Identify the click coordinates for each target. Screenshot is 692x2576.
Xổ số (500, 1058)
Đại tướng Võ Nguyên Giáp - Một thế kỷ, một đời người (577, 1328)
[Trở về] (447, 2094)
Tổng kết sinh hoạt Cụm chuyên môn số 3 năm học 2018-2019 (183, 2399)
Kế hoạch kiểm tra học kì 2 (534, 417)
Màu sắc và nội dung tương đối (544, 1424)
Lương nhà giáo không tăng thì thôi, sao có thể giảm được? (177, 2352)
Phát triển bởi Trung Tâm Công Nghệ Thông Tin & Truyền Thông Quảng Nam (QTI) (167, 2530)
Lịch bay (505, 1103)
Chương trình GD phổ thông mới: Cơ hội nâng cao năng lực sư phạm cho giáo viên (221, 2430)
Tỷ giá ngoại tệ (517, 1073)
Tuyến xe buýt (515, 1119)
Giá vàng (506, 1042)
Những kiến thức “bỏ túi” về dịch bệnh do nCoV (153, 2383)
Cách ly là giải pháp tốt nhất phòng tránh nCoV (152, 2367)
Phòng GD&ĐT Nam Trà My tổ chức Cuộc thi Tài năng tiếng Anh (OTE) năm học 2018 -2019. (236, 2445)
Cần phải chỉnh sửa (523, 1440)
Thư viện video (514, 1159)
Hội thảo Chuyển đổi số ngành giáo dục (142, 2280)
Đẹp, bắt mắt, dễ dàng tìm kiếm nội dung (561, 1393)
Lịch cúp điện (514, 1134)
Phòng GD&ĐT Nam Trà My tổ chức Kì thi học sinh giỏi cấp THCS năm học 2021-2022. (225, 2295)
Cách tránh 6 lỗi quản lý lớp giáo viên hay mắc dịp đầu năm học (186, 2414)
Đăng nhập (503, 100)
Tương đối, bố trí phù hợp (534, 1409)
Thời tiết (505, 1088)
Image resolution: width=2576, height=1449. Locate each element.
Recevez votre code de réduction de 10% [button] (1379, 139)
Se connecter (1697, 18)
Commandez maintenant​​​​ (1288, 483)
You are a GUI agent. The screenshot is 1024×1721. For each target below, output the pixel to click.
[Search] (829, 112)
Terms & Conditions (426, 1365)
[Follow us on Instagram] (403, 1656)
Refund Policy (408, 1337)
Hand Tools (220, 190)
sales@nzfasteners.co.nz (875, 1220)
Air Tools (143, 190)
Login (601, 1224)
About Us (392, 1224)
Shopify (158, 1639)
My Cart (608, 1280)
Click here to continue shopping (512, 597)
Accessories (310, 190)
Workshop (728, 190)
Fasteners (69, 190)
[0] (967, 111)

————————

Task directions
Repeat the material above in full, exactly as it stands.

Task answer
Identify the click coordinates for each target. Screenshot is 692x2576.
Xổ số (500, 1058)
Đại tướng Võ Nguyên Giáp - Một thế kỷ, một đời người (577, 1328)
[Trở về] (447, 2094)
Tổng kết sinh hoạt Cụm chuyên môn số 3 năm học 2018-2019 (183, 2399)
Kế hoạch kiểm tra học kì 2 (534, 417)
Màu sắc và nội dung tương đối (544, 1424)
Lương nhà giáo không tăng thì thôi, sao có thể giảm được? (177, 2352)
Phát triển bởi Trung Tâm Công Nghệ Thông Tin & Truyền Thông Quảng Nam (QTI) (167, 2530)
Lịch bay (505, 1103)
Chương trình GD phổ thông mới: Cơ hội nâng cao năng lực sư phạm cho giáo viên (221, 2430)
Tỷ giá ngoại tệ (517, 1073)
Tuyến xe buýt (515, 1119)
Giá vàng (506, 1042)
Những kiến thức “bỏ túi” về dịch bệnh do nCoV (153, 2383)
Cách ly là giải pháp tốt nhất phòng tránh nCoV (152, 2367)
Phòng GD&ĐT Nam Trà My tổ chức Cuộc thi Tài năng tiếng Anh (OTE) năm học 2018 -2019. (236, 2445)
Cần phải chỉnh sửa (523, 1440)
Thư viện video (514, 1159)
Hội thảo Chuyển đổi số ngành giáo dục (142, 2280)
Đẹp, bắt mắt, dễ dàng tìm kiếm nội dung (561, 1393)
Lịch cúp điện (514, 1134)
Phòng GD&ĐT Nam Trà My tổ chức Kì thi học sinh giỏi cấp THCS năm học 2021-2022. (225, 2295)
Cách tránh 6 lỗi quản lý lớp giáo viên hay mắc dịp đầu năm học (186, 2414)
Đăng nhập (503, 100)
Tương đối, bố trí phù hợp (534, 1409)
Thời tiết (505, 1088)
Image resolution: width=2576, height=1449. Locate each element.
Recevez votre code de réduction de 10% [button] (1379, 139)
Se connecter (1697, 18)
Commandez maintenant​​​​ (1288, 483)
You are a GUI agent. The screenshot is 1024×1721. For each target below, output the pixel to click.
[Search] (829, 112)
Terms & Conditions (426, 1365)
[Follow us on Instagram] (403, 1656)
Refund Policy (408, 1337)
Hand Tools (220, 190)
sales@nzfasteners.co.nz (875, 1220)
Air Tools (143, 190)
Login (601, 1224)
About Us (392, 1224)
Shopify (158, 1639)
My Cart (608, 1280)
Click here to continue shopping (512, 597)
Accessories (310, 190)
Workshop (728, 190)
Fasteners (69, 190)
[0] (967, 111)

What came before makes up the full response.